### Exercise instructions:
Whatever the records say, give every one of them again exactly.

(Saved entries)

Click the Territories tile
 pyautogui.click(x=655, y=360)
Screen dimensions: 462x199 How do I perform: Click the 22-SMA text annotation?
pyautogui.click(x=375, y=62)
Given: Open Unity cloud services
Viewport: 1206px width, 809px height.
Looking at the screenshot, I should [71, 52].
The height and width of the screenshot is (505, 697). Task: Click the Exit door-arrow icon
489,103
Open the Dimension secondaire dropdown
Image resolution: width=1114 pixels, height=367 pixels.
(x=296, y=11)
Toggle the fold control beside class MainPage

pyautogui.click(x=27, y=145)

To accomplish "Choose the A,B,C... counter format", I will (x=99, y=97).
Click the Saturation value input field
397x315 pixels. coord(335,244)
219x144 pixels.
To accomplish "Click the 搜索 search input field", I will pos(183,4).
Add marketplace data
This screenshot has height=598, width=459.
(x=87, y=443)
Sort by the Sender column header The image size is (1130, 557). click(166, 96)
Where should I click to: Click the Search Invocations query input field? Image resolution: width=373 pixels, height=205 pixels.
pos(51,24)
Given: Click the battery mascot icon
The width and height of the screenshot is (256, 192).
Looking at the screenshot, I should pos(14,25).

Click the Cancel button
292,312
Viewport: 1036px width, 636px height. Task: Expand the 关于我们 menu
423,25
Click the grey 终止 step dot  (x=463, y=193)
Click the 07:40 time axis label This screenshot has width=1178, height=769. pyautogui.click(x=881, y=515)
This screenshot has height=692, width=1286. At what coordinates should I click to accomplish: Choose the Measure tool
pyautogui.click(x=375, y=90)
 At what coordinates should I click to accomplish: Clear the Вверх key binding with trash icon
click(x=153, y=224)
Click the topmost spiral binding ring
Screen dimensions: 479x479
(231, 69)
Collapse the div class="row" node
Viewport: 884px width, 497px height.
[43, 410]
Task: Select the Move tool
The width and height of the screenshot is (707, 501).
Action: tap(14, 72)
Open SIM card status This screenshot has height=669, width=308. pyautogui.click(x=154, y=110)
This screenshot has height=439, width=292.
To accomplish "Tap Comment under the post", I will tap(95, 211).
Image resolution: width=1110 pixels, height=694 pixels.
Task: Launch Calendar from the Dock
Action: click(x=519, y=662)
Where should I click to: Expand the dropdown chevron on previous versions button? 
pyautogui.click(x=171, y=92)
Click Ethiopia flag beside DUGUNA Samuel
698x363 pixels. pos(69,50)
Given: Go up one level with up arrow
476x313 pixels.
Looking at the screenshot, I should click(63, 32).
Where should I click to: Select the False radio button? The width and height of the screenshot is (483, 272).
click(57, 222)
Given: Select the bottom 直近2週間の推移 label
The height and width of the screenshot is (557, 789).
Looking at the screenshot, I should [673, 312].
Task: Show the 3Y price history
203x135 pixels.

### Response for this exercise:
Click the Territories tile
 pyautogui.click(x=655, y=360)
Screen dimensions: 462x199 How do I perform: Click the 22-SMA text annotation?
pyautogui.click(x=375, y=62)
Given: Open Unity cloud services
Viewport: 1206px width, 809px height.
Looking at the screenshot, I should [71, 52].
The height and width of the screenshot is (505, 697). Task: Click the Exit door-arrow icon
489,103
Open the Dimension secondaire dropdown
Image resolution: width=1114 pixels, height=367 pixels.
(x=296, y=11)
Toggle the fold control beside class MainPage

pyautogui.click(x=27, y=145)

To accomplish "Choose the A,B,C... counter format", I will (x=99, y=97).
Click the Saturation value input field
397x315 pixels. coord(335,244)
219x144 pixels.
To accomplish "Click the 搜索 search input field", I will pos(183,4).
Add marketplace data
This screenshot has height=598, width=459.
(x=87, y=443)
Sort by the Sender column header The image size is (1130, 557). click(166, 96)
Where should I click to: Click the Search Invocations query input field? Image resolution: width=373 pixels, height=205 pixels.
pos(51,24)
Given: Click the battery mascot icon
The width and height of the screenshot is (256, 192).
Looking at the screenshot, I should pos(14,25).

Click the Cancel button
292,312
Viewport: 1036px width, 636px height. Task: Expand the 关于我们 menu
423,25
Click the grey 终止 step dot  (x=463, y=193)
Click the 07:40 time axis label This screenshot has width=1178, height=769. pyautogui.click(x=881, y=515)
This screenshot has height=692, width=1286. At what coordinates should I click to accomplish: Choose the Measure tool
pyautogui.click(x=375, y=90)
 At what coordinates should I click to accomplish: Clear the Вверх key binding with trash icon
click(x=153, y=224)
Click the topmost spiral binding ring
Screen dimensions: 479x479
(231, 69)
Collapse the div class="row" node
Viewport: 884px width, 497px height.
[43, 410]
Task: Select the Move tool
The width and height of the screenshot is (707, 501).
Action: tap(14, 72)
Open SIM card status This screenshot has height=669, width=308. pyautogui.click(x=154, y=110)
This screenshot has height=439, width=292.
To accomplish "Tap Comment under the post", I will tap(95, 211).
Image resolution: width=1110 pixels, height=694 pixels.
Task: Launch Calendar from the Dock
Action: click(x=519, y=662)
Where should I click to: Expand the dropdown chevron on previous versions button? 
pyautogui.click(x=171, y=92)
Click Ethiopia flag beside DUGUNA Samuel
698x363 pixels. pos(69,50)
Given: Go up one level with up arrow
476x313 pixels.
Looking at the screenshot, I should click(63, 32).
Where should I click to: Select the False radio button? The width and height of the screenshot is (483, 272).
click(57, 222)
Given: Select the bottom 直近2週間の推移 label
The height and width of the screenshot is (557, 789).
Looking at the screenshot, I should [673, 312].
Task: Show the 3Y price history
203x135 pixels.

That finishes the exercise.